I Can a shear operation introduce a new linear dependency?

[swampwiz]

Specifically, an elemental shear operation.

I can prove how any existing linear dependency that exists persists with the new sheared vector, but I can't seem to prove that this shear operation does not introduce a linear dependency. I can see how the vector space between the 2 rows involved does not change since the situation of those vectors being non-parallel has the updated row still not being parallel to the other, and for the situation in which they are parallel, the updated row remains parallel. My goal is to be able to prove that the rank does not change in a shear operation.

EDIT: I think I can justify the contention that there is no new linear dependency since I do not introduce an equation of the form of the zero vector (or any constant vector) to a coefficient sum of row vectors - but this seems weak.

 

[fresh_42]

What happens if you shear a square by 45°? Now do the same operation with 90°.

 

[swampwiz]

What happens if you shear a square by 45°? Now do the same operation with 90°.

OK, I see how a shear of 90° is impossible. I just can't seem to prove that somehow by bad luck there isn't some new dependency being introduced in the total matrix.

 

[fresh_42]

Why is it impossible? It is a shear of a square to a flat line. Maybe I don't understand what you mean by a shear. How is it defined?

 

[swampwiz]

Why is it impossible? It is a shear of a square to a flat line. Maybe I don't understand what you mean by a shear. How is it defined?

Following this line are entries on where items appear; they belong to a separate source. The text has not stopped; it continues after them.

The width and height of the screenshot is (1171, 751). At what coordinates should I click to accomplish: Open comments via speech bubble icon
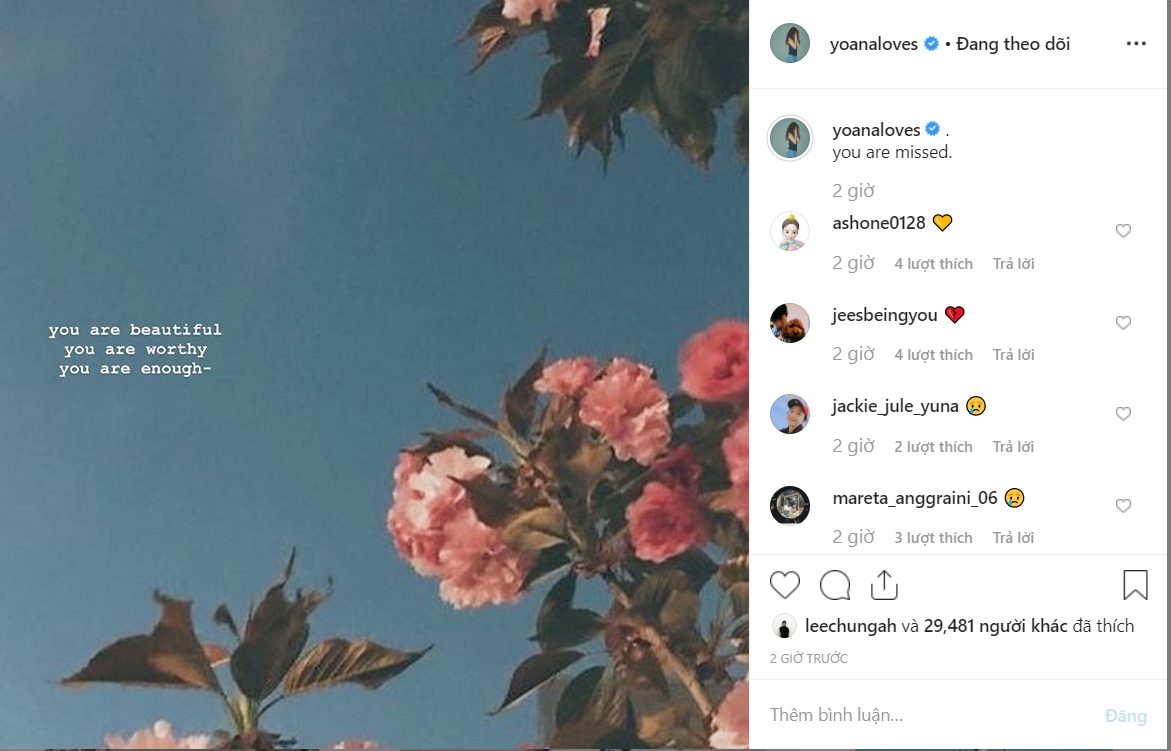835,585
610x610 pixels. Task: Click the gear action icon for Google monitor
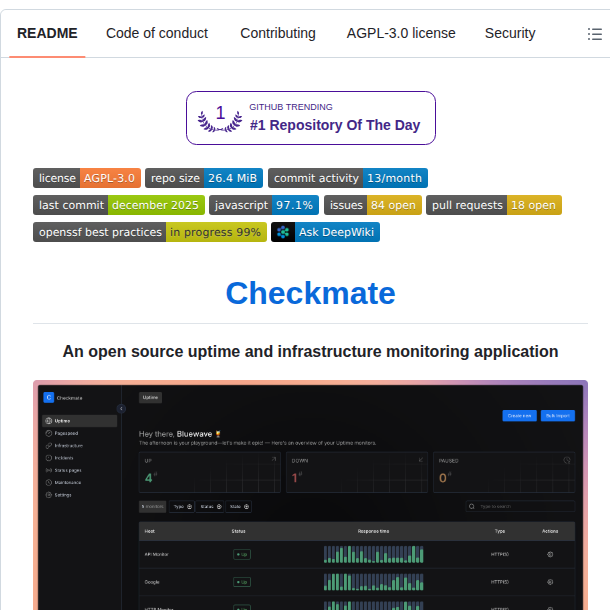click(x=549, y=581)
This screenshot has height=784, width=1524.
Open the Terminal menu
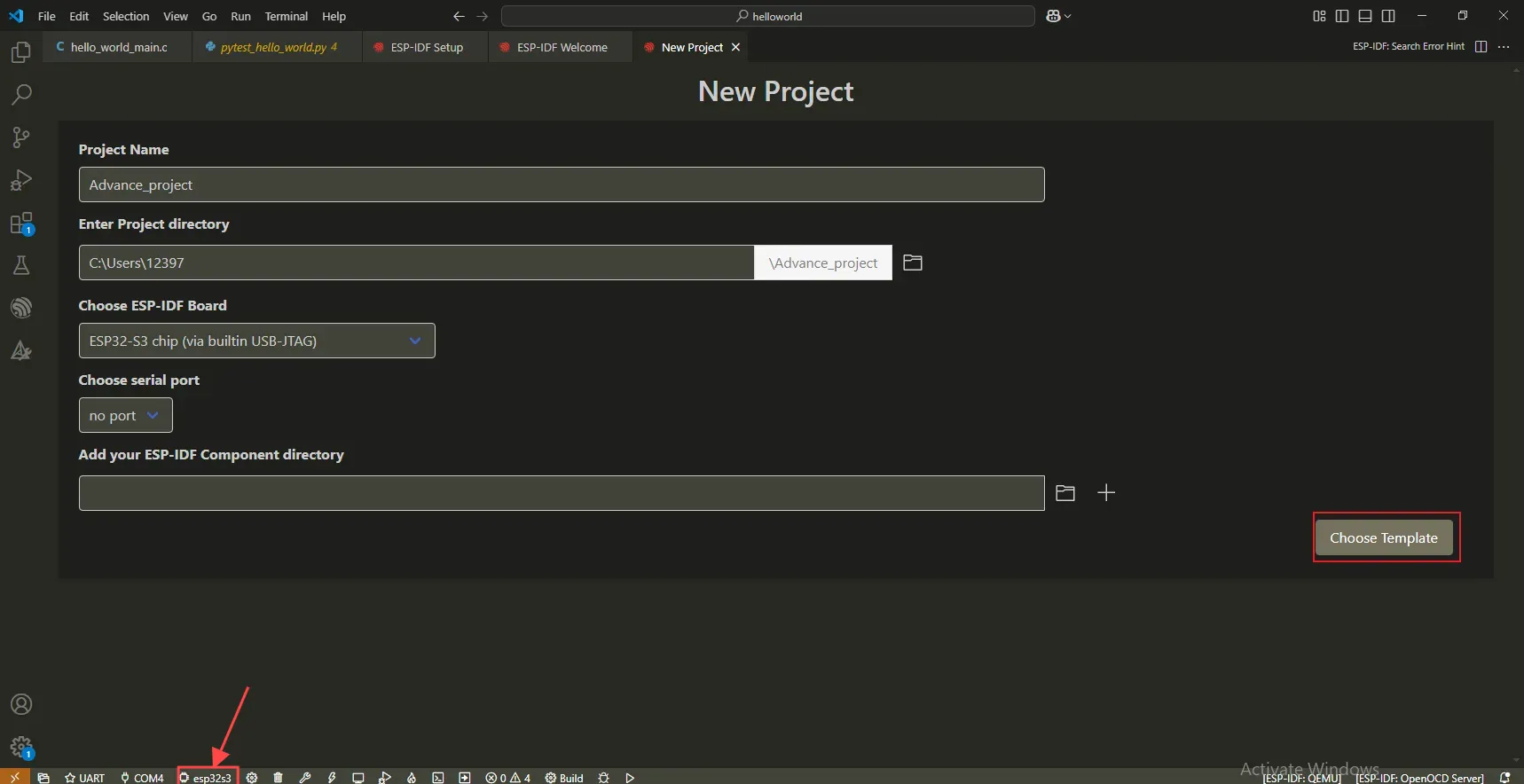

I was interpreting it as the angle from the normal, so 0 degrees would be zero shear. In essence, the shear amount is the tangent, and of course the tangent of 90 degrees in infinity.

 

[swampwiz]

Specifically, an elemental shear operation.

I can prove how any existing linear dependency that exists persists with the new sheared vector, but I can't seem to prove that this shear operation does not introduce a linear dependency. I can see how the vector space between the 2 rows involved does not change since the situation of those vectors being non-parallel has the updated row still not being parallel to the other, and for the situation in which they are parallel, the updated row remains parallel. My goal is to be able to prove that the rank does not change in a shear operation.

EDIT: I think I can justify the contention that there is no new linear dependency since I do not introduce an equation of the form of the zero vector (or any constant vector) to a coefficient sum of row vectors - but this seems weak.

2nd EDIT: OK, I took the notion of not introducing a new linear dependency and went in reverse - which is easy to do since all it does is change the plus to a minus sign - and since they persist in both directions, the number of them must be invariant. I guess because a shear in invertible, I should have thought of it like that originally.

 

[WWGD]

AFAIK, a linear map $L: A \rightarrow B$ preserves subspaces iff DimA $\leq$DimB and L has trivial kernel.

 

[fresh_42]

AFAIK, a linear map $L: A \rightarrow B$ preserves subspaces iff DimA $\leq$DimB and L has trivial kernel.

So is it not a shear, if the angle is 90° which makes a square a flat line?

 

[WWGD]

So is it not a shear, if the angle is 90° which makes a square a flat line?

What is the matrix rep of a shear, and a shear by 90 deg?

 

[fresh_42]

What is the matrix rep of a shear, and a shear by 90 deg?

1. In general? I don't know. That's why I asked for the definition of a shear. Maybe I'm lost in translation.
2. $\begin{bmatrix}1&1 \\0&0\end{bmatrix}$

 

[WWGD]

I guess I am going by the standard Wiki:
https://en.wikipedia.org/wiki/Shear_mapping

Still, your map would not be a counter, since it has non-trivial kernel including, e.g. $\{(0,a): a \in \mathbb R \}$

 

[WWGD]

Specifically, an elemental shear operation.

I can prove how any existing linear dependency that exists persists with the new sheared vector, but I can't seem to prove that this shear operation does not introduce a linear dependency. I can see how the vector space between the 2 rows involved does not change since the situation of those vectors being non-parallel has the updated row still not being parallel to the other, and for the situation in which they are parallel, the updated row remains parallel. My goal is to be able to prove that the rank does not change in a shear operation.

EDIT: I think I can justify the contention that there is no new linear dependency since I do not introduce an equation of the form of the zero vector (or any constant vector) to a coefficient sum of row vectors - but this seems weak.

Would you please give us a precise definition of shear, e.g., the matrix with respect to the standard basis?

 

[fresh_42]

I guess I am going by the standard Wiki:
https://en.wikipedia.org/wiki/Shear_mapping

Still, your map would not be a counter, since it has non-trivial kernel including, e.g. $\{(0,a): a \in \mathbb R \}$

That was the idea. Just putting it to the extreme.